> _DATASET RECORDS_:
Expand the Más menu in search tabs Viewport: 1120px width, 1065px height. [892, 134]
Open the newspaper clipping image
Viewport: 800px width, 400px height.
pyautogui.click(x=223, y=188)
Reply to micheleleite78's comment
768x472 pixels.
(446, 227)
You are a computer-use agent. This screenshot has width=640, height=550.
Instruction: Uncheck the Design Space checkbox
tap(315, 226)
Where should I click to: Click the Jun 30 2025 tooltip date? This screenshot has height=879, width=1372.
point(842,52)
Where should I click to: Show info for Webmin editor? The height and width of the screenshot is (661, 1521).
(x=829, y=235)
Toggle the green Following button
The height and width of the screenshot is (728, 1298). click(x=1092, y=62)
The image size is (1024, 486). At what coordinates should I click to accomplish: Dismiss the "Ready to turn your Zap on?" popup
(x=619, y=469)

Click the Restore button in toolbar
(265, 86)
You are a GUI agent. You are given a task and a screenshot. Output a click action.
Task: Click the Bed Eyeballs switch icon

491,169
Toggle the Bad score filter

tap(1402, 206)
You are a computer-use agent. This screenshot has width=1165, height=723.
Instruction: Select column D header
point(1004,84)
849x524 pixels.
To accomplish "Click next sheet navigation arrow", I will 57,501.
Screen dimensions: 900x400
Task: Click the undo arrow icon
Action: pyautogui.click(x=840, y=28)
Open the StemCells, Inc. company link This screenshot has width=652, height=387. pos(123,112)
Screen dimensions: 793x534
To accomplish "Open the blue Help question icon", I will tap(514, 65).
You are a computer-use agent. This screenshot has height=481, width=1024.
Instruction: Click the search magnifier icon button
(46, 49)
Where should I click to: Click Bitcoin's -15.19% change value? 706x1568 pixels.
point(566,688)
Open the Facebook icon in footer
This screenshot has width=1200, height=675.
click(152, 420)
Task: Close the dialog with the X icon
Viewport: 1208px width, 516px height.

> _STATED PROBLEM_: Identify every line in the rows above that contains the string "Viewport", and copy each of those lines in full. Case counts, so only matches with the same capitalization qualify.

> _ANSWER TO THE TASK_:
Expand the Más menu in search tabs Viewport: 1120px width, 1065px height. [892, 134]
Viewport: 800px width, 400px height.
Viewport: 1208px width, 516px height.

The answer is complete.